Sectors with Potential

Shah identifies several sectors that offer attractive valuations:

  • Banking and Financial Services: Valuations in this sector appear reasonable.
  • Consumer Discretionary: Tax incentives and government initiatives, like the upcoming 8th Pay Commission, are anticipated to bolster consumer spending.

He advises caution in sectors perceived as overvalued, especially low-floating stock counters, which could face additional declines. Furthermore, he expresses concern about the BPO sector due to the impact of artificial intelligence.

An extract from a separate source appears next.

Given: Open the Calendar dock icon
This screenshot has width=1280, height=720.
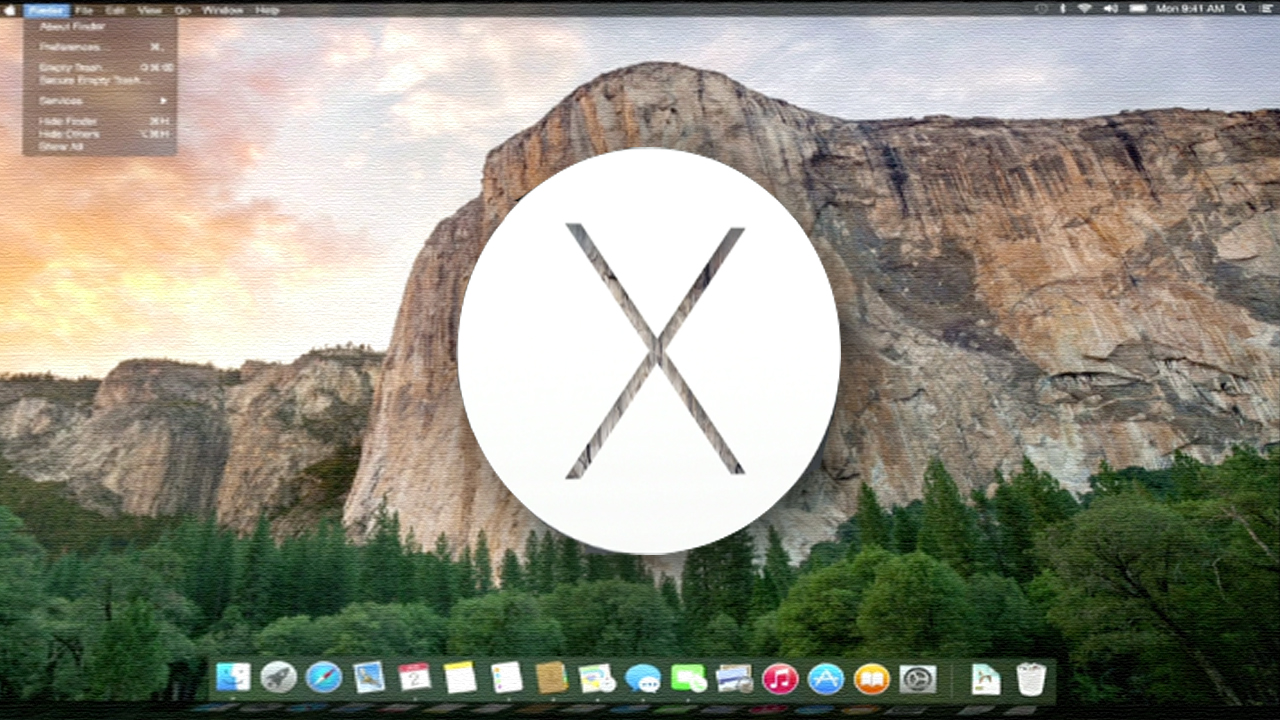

Expectations for Foreign Institutional Investors

Looking ahead, Shah predicts that FIIs will continue their selling trend for a while longer. He expressed optimism that as market conditions evolve, particularly with upcoming IPOs and improvements in governance, foreign investors may start to view India more favorably. He remarked:

“With a potential shift in earnings growth to double digits next year, India remains a long-term growth opportunity.”

Assessing the Rupee and Global Opportunities

Shah pointed out that the future trajectory of the Indian rupee will largely depend on developments in China. He highlighted the competitive nature of currency movements, particularly in relation to trade dynamics with China.

He believes India stands to gain from a global economic shift, provided it can position itself as a preferred alternative to China.

Earnings Projections and Growth Outlook

As the Q4 earnings reports approach, Shah anticipates that Nifty earnings per share could range between ₹262 and ₹275. For FY26, he forecasts earnings growth that might elevate EPS from ₹1,030 to between ₹1,150 and ₹1,200. He noted:

“While reaching ₹1,200 may require favorable conditions, ₹1,150 seems quite achievable.”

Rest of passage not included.